Minimax Optimal Kernel Operator Learning via Multilevel Training
This work addresses a foundational challenge in machine learning for applications like generative modeling and functional data analysis, providing a minimax optimal framework for kernel operator learning.
The paper tackles the problem of learning Hilbert-Schmidt operators between infinite-dimensional Sobolev reproducing kernel Hilbert spaces, establishing an information-theoretic lower bound and showing that a regularization-based approach achieves the optimal learning rate.
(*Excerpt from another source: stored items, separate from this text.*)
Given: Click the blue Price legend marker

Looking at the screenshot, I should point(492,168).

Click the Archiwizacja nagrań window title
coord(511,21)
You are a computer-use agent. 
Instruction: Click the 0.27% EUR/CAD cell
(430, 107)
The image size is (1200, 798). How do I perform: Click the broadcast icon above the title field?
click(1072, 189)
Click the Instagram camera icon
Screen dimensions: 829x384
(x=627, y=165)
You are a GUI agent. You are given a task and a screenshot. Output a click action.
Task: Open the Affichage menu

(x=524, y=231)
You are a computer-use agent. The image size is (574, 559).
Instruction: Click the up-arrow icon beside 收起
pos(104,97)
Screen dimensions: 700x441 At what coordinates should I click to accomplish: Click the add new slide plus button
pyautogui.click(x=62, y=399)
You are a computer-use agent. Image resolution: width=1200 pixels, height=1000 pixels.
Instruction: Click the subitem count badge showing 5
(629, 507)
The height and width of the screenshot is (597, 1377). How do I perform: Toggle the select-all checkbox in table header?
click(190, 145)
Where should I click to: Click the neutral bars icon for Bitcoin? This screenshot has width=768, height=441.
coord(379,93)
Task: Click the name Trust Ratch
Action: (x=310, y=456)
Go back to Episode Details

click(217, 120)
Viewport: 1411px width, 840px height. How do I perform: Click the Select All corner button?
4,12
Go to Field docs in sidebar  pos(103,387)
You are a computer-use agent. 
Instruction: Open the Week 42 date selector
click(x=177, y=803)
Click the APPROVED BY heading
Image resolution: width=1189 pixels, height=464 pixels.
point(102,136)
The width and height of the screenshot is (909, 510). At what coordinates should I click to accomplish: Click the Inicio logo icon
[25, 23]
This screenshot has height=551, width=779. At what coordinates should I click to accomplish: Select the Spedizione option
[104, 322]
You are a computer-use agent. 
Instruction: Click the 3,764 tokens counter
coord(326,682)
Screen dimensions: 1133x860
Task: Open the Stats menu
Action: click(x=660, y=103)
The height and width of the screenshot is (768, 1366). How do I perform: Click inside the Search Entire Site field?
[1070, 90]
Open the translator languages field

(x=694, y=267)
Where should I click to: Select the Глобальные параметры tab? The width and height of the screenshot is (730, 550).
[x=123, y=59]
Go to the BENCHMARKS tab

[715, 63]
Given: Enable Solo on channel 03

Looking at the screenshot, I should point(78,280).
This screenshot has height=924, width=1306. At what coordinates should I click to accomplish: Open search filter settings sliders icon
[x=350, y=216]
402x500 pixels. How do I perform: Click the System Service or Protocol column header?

Learning mappings between infinite-dimensional function spaces has achieved empirical success in many disciplines of machine learning, including generative modeling, functional data analysis, causal inference, and multi-agent reinforcement learning. In this paper, we study the statistical limit of learning a Hilbert-Schmidt operator between two infinite-dimensional Sobolev reproducing kernel Hilbert spaces. We establish the information-theoretic lower bound in terms of the Sobolev Hilbert-Schmidt norm and show that a regularization that learns the spectral components below the bias contour and ignores the ones that are above the variance contour can achieve the optimal learning rate. At the same time, the spectral components between the bias and variance contours give us flexibility in designing computationally feasible machine learning algorithms. Based on this observation, we develop a multilevel kernel operator learning algorithm that is optimal when learning linear operators between infinite-dimensional function spaces.